WHAT TO DO. Below is a listing. Quote from it, exactly, the lines from the one containing "Task: Click the logout icon in sidebar footer" down to the one containing "Given: Click the Solana contract address link", both ends included, and nothing else.

INPUT MATERIAL.
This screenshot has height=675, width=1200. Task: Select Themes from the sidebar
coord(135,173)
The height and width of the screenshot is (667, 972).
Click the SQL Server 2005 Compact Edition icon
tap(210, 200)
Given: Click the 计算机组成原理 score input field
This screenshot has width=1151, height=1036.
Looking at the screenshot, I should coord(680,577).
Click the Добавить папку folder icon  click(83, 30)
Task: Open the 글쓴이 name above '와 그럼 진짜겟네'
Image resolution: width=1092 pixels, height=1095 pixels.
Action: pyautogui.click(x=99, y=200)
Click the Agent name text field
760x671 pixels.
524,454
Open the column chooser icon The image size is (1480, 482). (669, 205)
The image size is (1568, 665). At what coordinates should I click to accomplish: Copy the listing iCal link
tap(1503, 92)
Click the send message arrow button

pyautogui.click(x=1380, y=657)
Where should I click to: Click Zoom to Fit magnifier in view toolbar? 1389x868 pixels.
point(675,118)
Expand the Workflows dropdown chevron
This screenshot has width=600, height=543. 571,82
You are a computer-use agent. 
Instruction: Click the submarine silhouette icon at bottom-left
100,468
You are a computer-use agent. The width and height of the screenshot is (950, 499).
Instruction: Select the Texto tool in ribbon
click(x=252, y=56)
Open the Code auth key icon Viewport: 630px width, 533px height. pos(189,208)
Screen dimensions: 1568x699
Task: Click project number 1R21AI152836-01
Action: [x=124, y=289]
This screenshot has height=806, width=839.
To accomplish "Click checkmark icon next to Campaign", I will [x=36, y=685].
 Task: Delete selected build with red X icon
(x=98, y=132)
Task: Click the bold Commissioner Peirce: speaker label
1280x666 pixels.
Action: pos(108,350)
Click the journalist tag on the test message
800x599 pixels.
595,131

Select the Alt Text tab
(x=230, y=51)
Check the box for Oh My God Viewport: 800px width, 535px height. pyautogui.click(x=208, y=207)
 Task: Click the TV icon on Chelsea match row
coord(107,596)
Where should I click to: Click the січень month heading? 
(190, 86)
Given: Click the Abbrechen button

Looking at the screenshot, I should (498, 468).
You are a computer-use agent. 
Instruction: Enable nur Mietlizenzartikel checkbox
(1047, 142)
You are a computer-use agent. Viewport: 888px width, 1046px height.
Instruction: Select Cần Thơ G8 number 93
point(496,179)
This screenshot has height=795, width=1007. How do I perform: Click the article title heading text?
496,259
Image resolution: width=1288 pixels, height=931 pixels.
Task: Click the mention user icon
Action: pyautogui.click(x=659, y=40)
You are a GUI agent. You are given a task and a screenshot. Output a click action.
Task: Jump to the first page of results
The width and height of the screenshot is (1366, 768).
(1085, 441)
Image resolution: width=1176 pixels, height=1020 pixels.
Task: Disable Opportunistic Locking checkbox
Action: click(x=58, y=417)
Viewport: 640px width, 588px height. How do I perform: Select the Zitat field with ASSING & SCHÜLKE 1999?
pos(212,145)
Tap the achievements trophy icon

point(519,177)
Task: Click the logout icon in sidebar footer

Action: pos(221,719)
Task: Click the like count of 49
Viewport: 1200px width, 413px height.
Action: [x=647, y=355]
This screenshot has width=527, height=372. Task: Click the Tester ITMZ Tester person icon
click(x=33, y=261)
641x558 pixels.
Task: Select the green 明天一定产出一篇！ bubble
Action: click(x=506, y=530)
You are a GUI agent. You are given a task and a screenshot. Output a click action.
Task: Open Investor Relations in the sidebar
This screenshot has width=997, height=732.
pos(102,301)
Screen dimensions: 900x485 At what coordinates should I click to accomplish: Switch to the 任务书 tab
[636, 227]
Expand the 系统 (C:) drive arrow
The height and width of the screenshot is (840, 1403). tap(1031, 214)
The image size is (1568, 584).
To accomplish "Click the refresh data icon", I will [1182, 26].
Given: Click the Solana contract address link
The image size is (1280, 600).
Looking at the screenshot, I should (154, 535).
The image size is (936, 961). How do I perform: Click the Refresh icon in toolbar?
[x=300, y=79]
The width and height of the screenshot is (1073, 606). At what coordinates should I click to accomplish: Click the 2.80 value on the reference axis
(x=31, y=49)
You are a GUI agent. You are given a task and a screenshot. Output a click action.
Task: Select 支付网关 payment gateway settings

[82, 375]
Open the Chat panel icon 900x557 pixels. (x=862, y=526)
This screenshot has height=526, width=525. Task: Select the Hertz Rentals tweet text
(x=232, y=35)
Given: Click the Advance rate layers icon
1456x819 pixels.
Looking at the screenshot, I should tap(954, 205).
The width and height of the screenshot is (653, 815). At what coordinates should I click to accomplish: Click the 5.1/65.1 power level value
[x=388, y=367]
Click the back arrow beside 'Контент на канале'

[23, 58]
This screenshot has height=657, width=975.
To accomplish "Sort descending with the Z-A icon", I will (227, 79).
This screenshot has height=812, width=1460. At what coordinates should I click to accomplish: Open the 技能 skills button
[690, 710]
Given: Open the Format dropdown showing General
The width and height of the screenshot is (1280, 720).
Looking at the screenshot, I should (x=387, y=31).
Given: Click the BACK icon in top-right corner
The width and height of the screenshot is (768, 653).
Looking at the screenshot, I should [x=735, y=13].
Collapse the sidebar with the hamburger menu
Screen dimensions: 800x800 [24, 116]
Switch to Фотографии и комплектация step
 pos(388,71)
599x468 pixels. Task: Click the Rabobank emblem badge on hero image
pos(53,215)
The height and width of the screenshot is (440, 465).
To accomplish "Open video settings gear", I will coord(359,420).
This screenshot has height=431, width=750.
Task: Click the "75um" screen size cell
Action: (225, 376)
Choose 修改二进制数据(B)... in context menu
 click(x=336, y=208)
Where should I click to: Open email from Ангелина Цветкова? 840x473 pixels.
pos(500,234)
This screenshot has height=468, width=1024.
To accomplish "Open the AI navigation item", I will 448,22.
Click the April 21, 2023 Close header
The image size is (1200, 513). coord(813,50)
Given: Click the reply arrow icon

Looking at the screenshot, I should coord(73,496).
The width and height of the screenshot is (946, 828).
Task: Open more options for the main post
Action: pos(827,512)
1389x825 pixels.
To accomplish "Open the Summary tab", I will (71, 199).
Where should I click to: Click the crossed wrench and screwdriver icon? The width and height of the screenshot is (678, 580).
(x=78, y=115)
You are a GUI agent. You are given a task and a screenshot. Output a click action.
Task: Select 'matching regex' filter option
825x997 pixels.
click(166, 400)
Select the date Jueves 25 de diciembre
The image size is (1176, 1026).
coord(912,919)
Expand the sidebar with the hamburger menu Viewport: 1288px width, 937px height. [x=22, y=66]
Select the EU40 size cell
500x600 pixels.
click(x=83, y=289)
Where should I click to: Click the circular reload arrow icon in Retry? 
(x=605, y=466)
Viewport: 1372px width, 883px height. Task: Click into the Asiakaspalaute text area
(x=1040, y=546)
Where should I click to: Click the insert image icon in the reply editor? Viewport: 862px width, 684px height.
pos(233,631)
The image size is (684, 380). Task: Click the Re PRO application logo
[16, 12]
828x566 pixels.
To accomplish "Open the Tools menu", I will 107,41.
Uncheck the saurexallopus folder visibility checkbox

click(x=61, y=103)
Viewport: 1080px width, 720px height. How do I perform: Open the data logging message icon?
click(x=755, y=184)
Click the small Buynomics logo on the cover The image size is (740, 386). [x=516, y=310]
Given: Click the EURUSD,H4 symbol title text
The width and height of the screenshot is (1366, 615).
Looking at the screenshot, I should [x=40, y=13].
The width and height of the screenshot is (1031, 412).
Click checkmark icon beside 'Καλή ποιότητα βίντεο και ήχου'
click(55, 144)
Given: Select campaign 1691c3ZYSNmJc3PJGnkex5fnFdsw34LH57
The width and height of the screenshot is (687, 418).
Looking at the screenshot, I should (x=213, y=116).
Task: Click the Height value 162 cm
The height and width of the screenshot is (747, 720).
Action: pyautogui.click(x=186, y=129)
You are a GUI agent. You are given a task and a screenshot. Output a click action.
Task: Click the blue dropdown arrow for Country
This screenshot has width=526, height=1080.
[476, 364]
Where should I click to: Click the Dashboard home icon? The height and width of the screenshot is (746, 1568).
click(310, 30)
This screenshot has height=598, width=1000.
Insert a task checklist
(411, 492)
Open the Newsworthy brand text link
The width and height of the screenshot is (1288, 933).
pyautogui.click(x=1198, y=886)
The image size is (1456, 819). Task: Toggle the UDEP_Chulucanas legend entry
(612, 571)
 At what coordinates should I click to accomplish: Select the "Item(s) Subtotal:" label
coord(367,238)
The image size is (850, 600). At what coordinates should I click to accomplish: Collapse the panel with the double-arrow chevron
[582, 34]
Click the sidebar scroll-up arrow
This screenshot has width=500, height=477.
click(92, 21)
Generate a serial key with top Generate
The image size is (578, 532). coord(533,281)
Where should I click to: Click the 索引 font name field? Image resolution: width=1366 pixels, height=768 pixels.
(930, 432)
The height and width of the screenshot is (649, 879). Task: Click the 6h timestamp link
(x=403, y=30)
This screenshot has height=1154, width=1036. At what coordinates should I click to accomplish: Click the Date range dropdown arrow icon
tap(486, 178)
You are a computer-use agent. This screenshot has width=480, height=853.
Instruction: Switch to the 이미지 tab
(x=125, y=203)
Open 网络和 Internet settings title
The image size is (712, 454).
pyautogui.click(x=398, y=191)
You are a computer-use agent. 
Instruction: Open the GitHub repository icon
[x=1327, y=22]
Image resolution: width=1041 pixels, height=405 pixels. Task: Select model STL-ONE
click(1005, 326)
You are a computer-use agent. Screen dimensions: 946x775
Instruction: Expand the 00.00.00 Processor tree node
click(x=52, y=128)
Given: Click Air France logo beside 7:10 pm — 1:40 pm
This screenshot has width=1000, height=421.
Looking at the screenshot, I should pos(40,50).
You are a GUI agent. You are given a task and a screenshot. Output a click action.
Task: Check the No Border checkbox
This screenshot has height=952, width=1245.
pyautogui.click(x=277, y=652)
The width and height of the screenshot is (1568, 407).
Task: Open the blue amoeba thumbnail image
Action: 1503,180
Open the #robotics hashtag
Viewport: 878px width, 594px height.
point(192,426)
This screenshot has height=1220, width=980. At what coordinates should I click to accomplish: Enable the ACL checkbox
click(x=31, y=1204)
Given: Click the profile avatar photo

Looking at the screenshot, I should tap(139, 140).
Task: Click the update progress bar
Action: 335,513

TASK OUTPUT.
Task: Click the logout icon in sidebar footer

Action: pos(221,719)
Task: Click the like count of 49
Viewport: 1200px width, 413px height.
Action: [x=647, y=355]
This screenshot has width=527, height=372. Task: Click the Tester ITMZ Tester person icon
click(x=33, y=261)
641x558 pixels.
Task: Select the green 明天一定产出一篇！ bubble
Action: click(x=506, y=530)
You are a GUI agent. You are given a task and a screenshot. Output a click action.
Task: Open Investor Relations in the sidebar
This screenshot has width=997, height=732.
pos(102,301)
Screen dimensions: 900x485 At what coordinates should I click to accomplish: Switch to the 任务书 tab
[636, 227]
Expand the 系统 (C:) drive arrow
The height and width of the screenshot is (840, 1403). tap(1031, 214)
The image size is (1568, 584).
To accomplish "Click the refresh data icon", I will [1182, 26].
Given: Click the Solana contract address link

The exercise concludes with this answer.